Body mass index was available for 19 patients with ADPKD and diabetes.
Geometric mean (95% CI).
Age at diagnosis of hypertension was known in 24 patients with ADPKD and diabetes.
Median age at hypertension diagnosis (95% CI).
Patients with ADPKD and diabetes had significantly higher BMI (P = 0.0008) and larger renal volumes than those with ADPKD alone (P = 0.02). There were no statistical differences in the occurrence of hypertension, ESRD or death between patients with ADPKD and diabetes and those with ADPKD alone. However, among those patients with known age at diagnosis of hypertension, those with ADPKD and diabetes had earlier median age (CI) at diagnosis of hypertension, 32.5 years (28–40), compared to those with ADPKD alone, 38 years (35–42), P = 0.04 as depicted in Figure 1. Available data from 24 patients (19 patients with clinical data and 5 patients with limited medical history information) with ADPKD and diabetes was utilized to compute median age at hypertension diagnosis.
Fig. 1.
Time to diagnosis of hypertension. From left of Figure, dashed line represents ADPKD with diabetes and solid line represents ADPKD no diabetes. Open circles represent censored values in Kaplan–Meier analysis. Patients with ADPKD and diabetes had a significantly earlier age at hypertension diagnosis [32.5 (28–40) years] compared to patients with ADPKD alone [38 (35–42) years], P = 0.04.
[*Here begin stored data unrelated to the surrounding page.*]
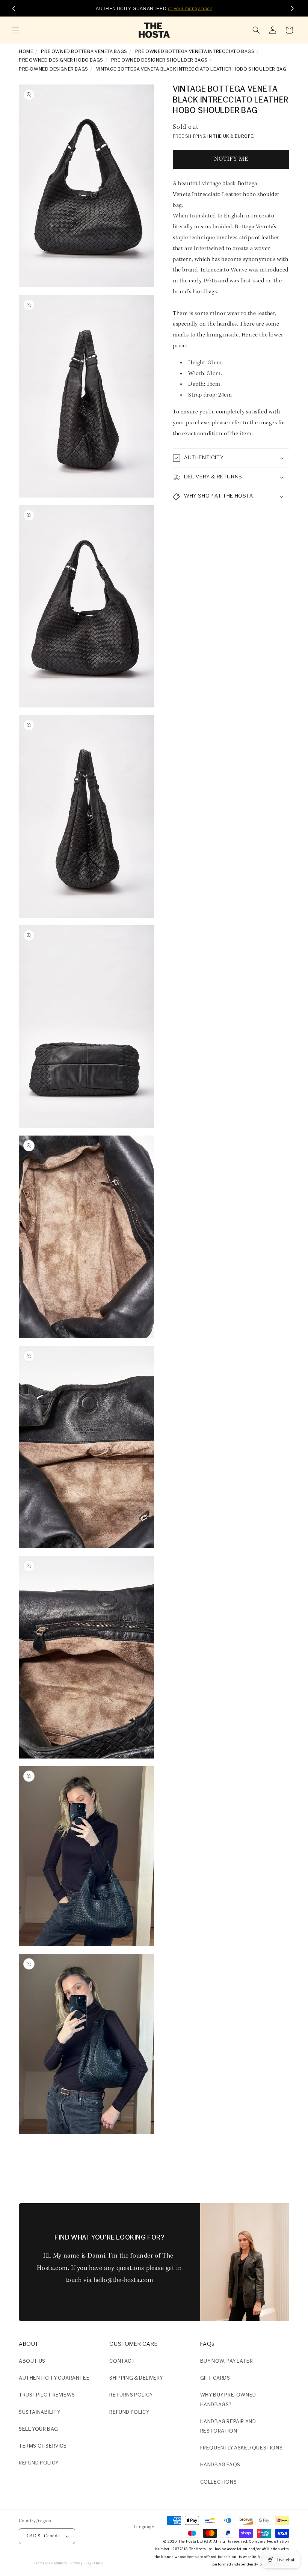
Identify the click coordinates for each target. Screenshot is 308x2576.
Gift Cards (215, 2378)
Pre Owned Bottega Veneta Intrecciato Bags (195, 51)
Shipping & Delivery (136, 2378)
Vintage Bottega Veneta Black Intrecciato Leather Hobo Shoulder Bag (191, 69)
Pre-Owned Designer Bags (53, 69)
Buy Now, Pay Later (226, 2361)
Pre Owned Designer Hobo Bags (61, 60)
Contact (122, 2361)
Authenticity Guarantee (54, 2378)
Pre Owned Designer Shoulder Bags (159, 60)
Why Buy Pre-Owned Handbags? (228, 2399)
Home (26, 51)
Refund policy (39, 2463)
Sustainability (39, 2412)
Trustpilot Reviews (47, 2395)
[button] (16, 30)
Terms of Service (43, 2446)
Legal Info (94, 2563)
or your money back (190, 8)
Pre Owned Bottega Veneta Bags (84, 51)
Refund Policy (129, 2412)
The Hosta (187, 2542)
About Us (32, 2361)
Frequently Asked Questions (241, 2448)
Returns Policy (130, 2395)
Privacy (76, 2563)
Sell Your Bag (38, 2429)
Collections (218, 2482)
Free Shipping (189, 136)
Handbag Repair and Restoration (228, 2426)
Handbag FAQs (220, 2465)
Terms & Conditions (50, 2563)
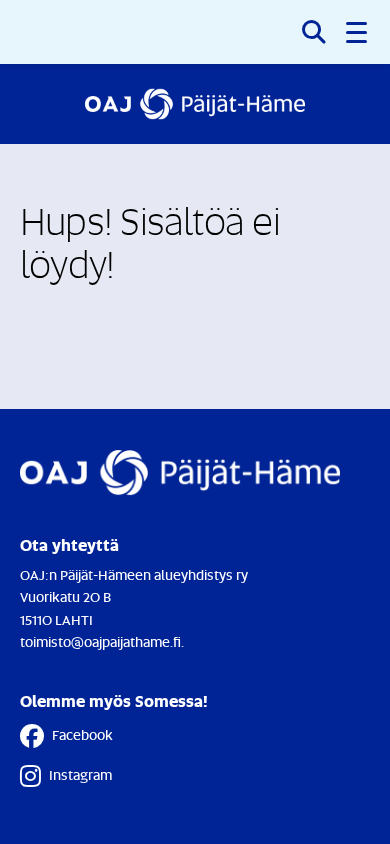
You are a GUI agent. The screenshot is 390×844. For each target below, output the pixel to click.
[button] (358, 32)
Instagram (80, 774)
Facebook (82, 734)
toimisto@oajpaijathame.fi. (102, 641)
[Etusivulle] (195, 104)
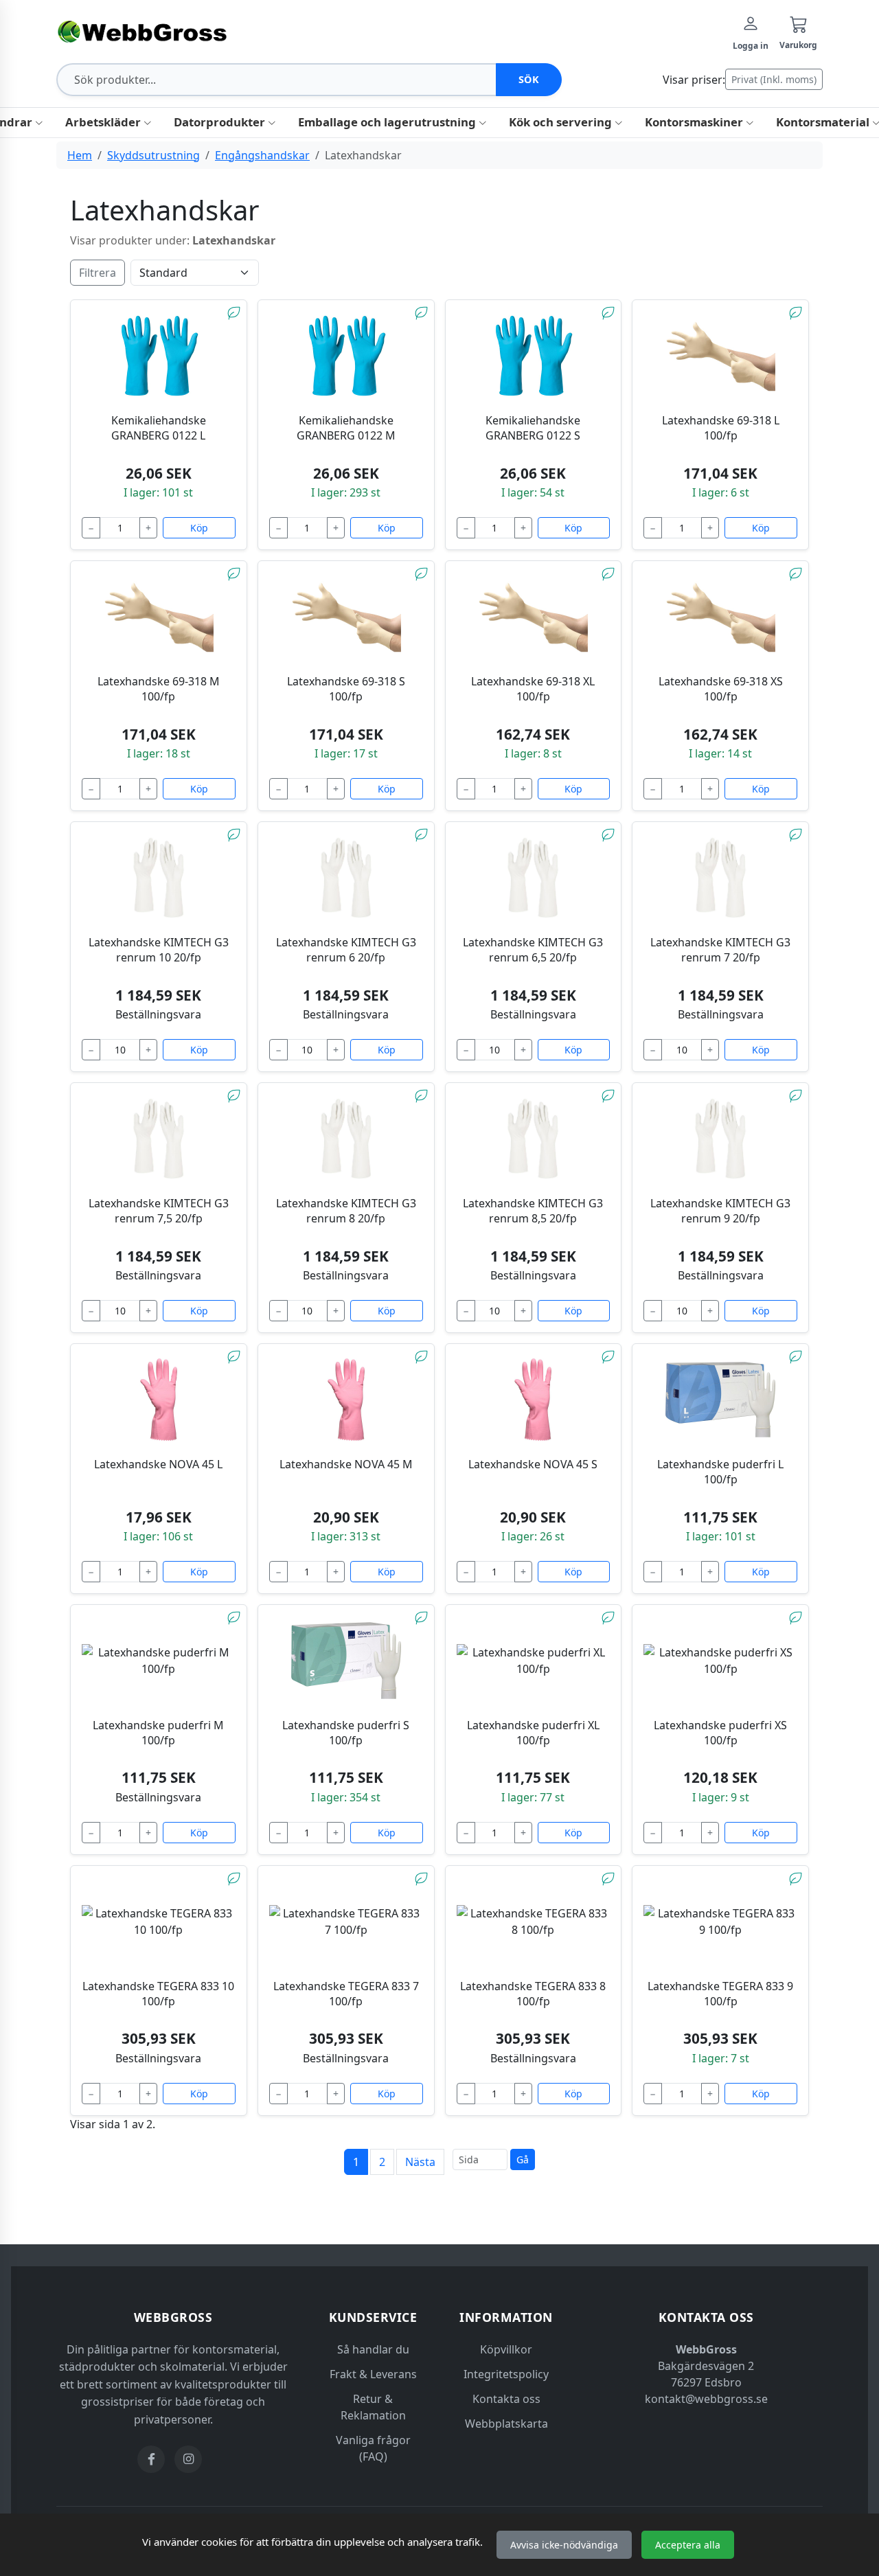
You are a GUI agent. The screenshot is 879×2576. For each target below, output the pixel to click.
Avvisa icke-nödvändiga (564, 2544)
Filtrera (97, 272)
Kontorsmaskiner (695, 122)
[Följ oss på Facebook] (151, 2459)
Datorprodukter (221, 122)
Based on inclusion of all 44 patients with ADPKD and diabetes (14 male patients and 30 female patients), median age at onset of ESRD did not differ between patients with ADPKD and diabetes and those with ADPKD alone as shown in Figure 2. There was a trend toward earlier age at death in ADPKD patients with diabetes [65 years (52 to no upper limit)] compared to patients with ADPKD alone [69 years (66–80)] as depicted in Figure 3, although this did not reach significance, P = 0.09.
Fig. 2.
Time to onset of ESRD. From left of figure, dashed line represents ADPKD with diabetes and solid line represents ADPKD no diabetes. Open circles represent censored values in Kaplan–Meier analysis. There was no significant difference in time to onset of ESRD between patients with ADPKD and diabetes [63 (49 to no upper limit) and those with ADPKD alone [65 (61–71) years], P = 0.92.
Fig. 3.
Survival time until death. From left of Figure, dashed line represents ADPKD with diabetes and solid line ADPKD represents no diabetes. Open circles represent censored values in Kaplan–Meier analysis. Patients with ADPKD and diabetes had a trend toward earlier median age at death [65 (52 to no upper limit) years] compared to patients with ADPKD alone [69 (66–80) years], but this difference did not reach significance, P = 0.09.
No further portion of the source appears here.